Real Analysis

Limits of Functions

Let $X$ and $Y$ be metric spaces, $E \subset X$ , $p$ a limit point of $E$ , and $f : E \rightarrow Y$ be a function. To say $f(x) \rightarrow q$ as $x \rightarrow p$ or $\lim\limits_{x \rightarrow p} f(x) = q$ means there exists a $q \in Y$ such that for every $\epsilon > 0$ , there exists $\delta > 0$ such that for all $x \in E$ , $0 < d(x, p) < \delta$ implies $d(f(x), q) < \epsilon$ .

To show convergence: given $\epsilon > 0$ , find a $\delta > 0$ that works.

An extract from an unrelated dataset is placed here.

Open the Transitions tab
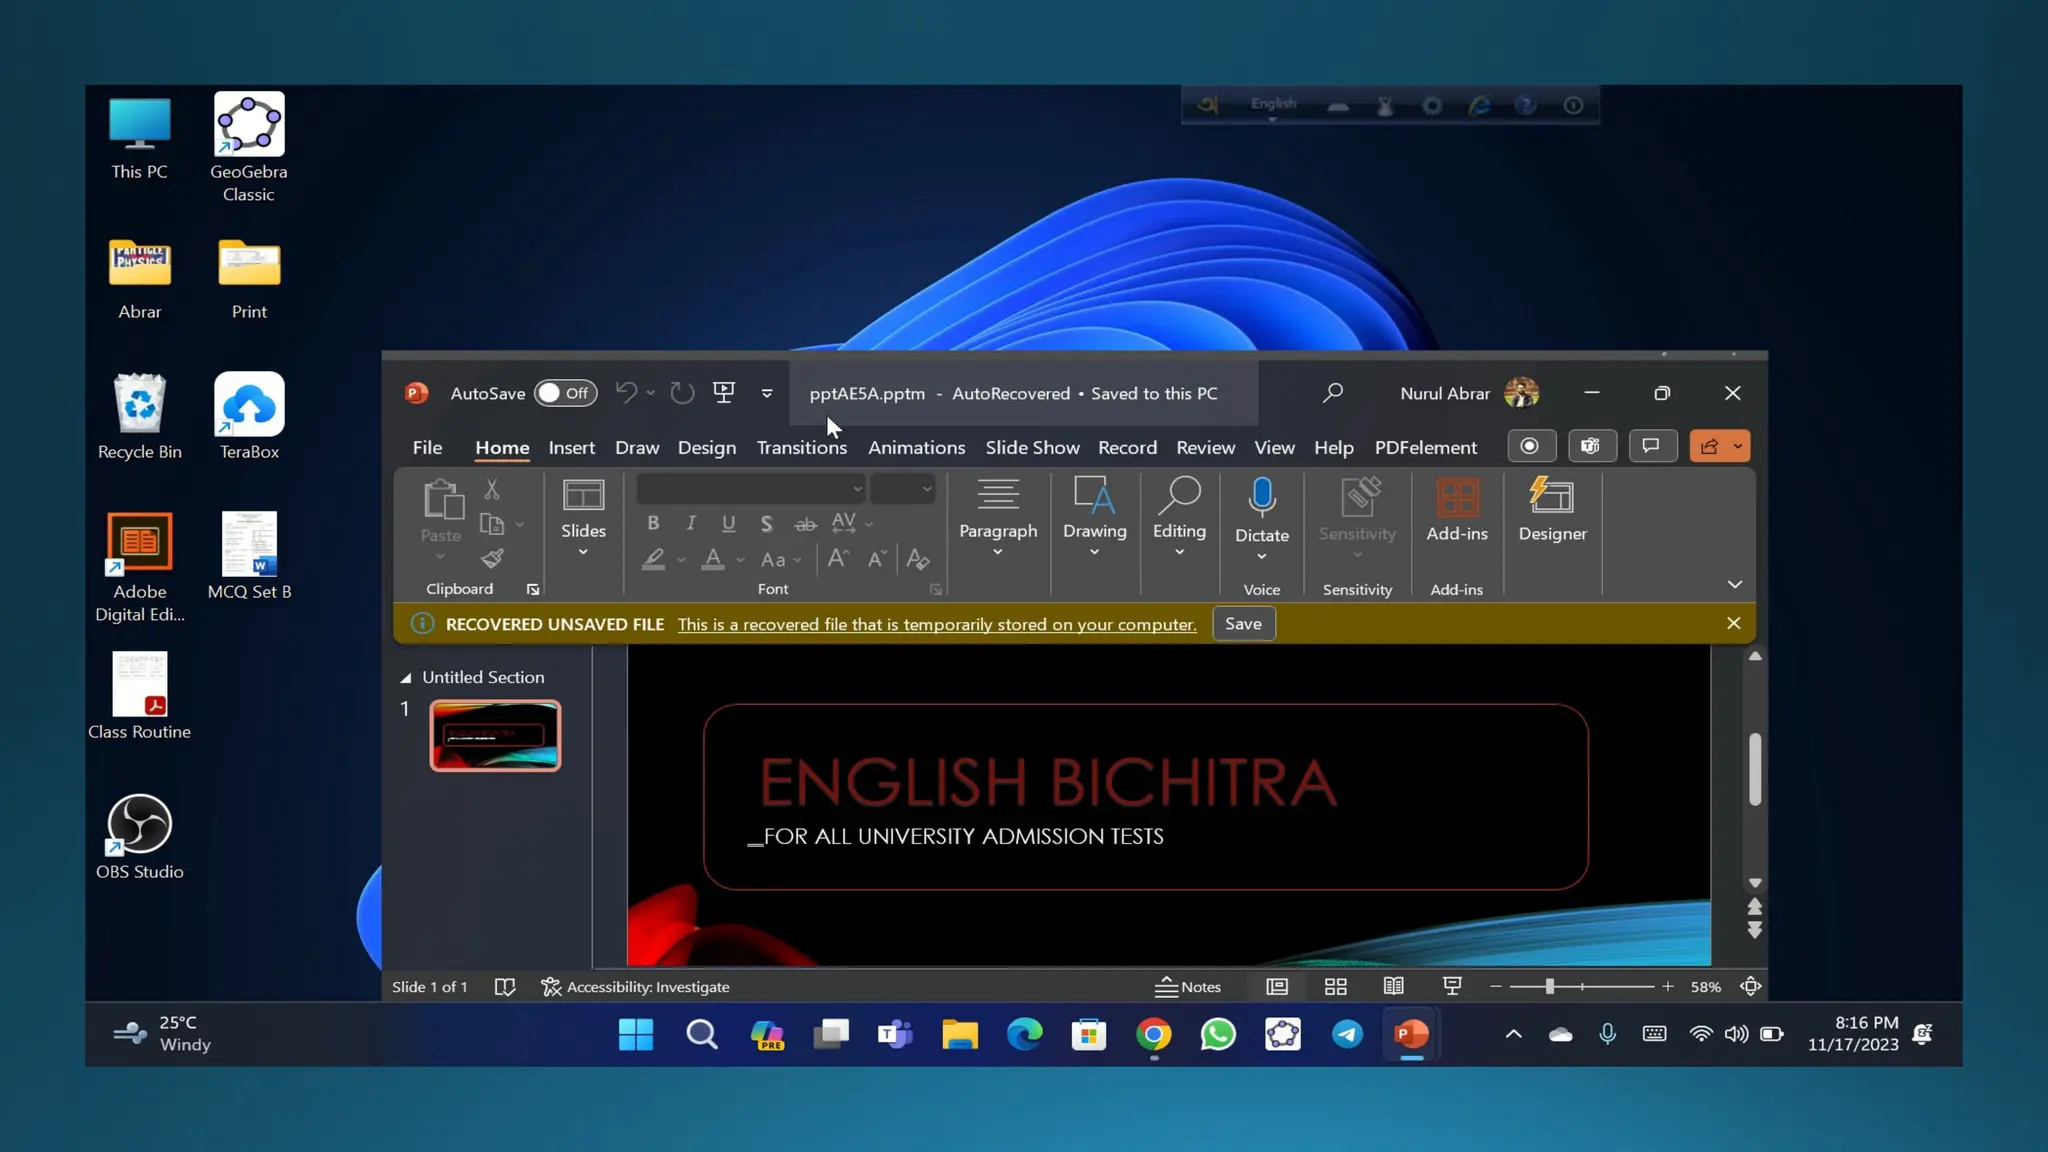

Theorem. $\lim\limits_{x \rightarrow p} f(x) = q$ if and only if for all sequences $\{p_n\}$ in $E$ , $p_n \neq p$ and $p_n \rightarrow p$ , we have $f(p_n) \rightarrow q$ .

Proof.

( $\Rightarrow$ ): Given $\epsilon > 0$ , there exists $\delta > 0$ such that $0 < d(x, p) < \delta$ implies $d(f(x), q) < \epsilon$ . So, for any sequence $\{p_n\}$ satisfying the conditions in the theorem, there exists $\mathcal{N}$ such that $d(p_\mathcal{N}, p) < \delta$ . So $n \geq \mathcal{N}$ implies $d(f(p_n), q) < \epsilon$ (by definition of limits of functions).

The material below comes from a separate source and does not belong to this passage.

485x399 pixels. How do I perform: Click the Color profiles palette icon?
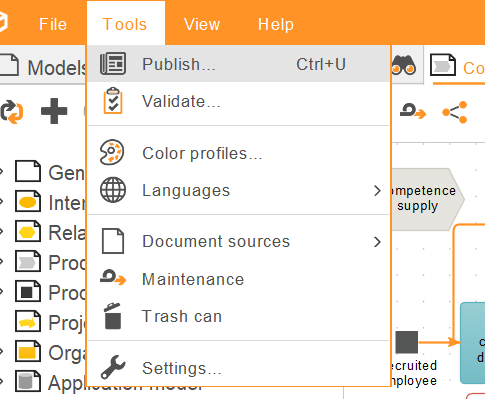pos(112,152)
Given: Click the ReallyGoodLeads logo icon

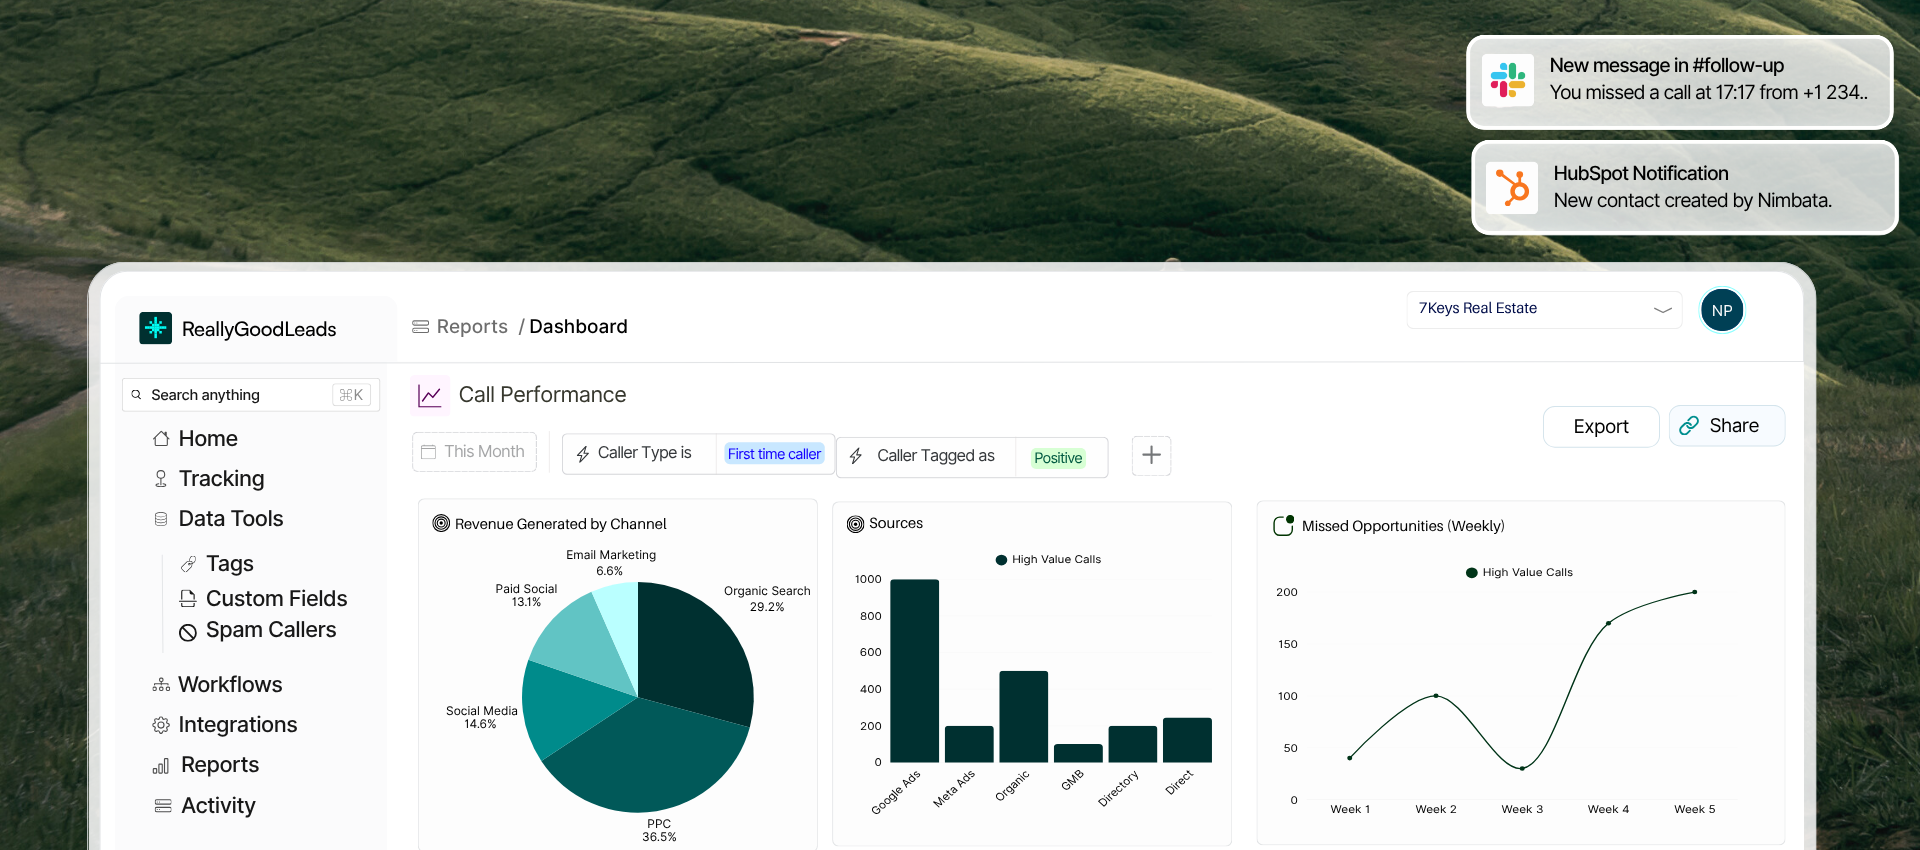Looking at the screenshot, I should pyautogui.click(x=155, y=328).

( $\Leftarrow$ , by contrapositive): Assume $\lim\limits_{x \rightarrow p} f(x) \neq q$ . So, there exists $\epsilon > 0$ such that for all $\delta > 0$ , there exists $x \in E$ such that $0 < d(x, p) < \delta$ but $d(f(x), q) \geq \epsilon$ . Use $\delta_n = \frac{1}{n}$ , choose $x_n$ satisfying the previous condition. Then $x_n \rightarrow p$ but $d(f(x_n), q) \geq \epsilon$ by definition. So $f(x) \not\rightarrow q$ . QED.

From theorems on limits of sequences,

limits are unique,
limits of sums are sums of limits, and
limits of products are products of limits.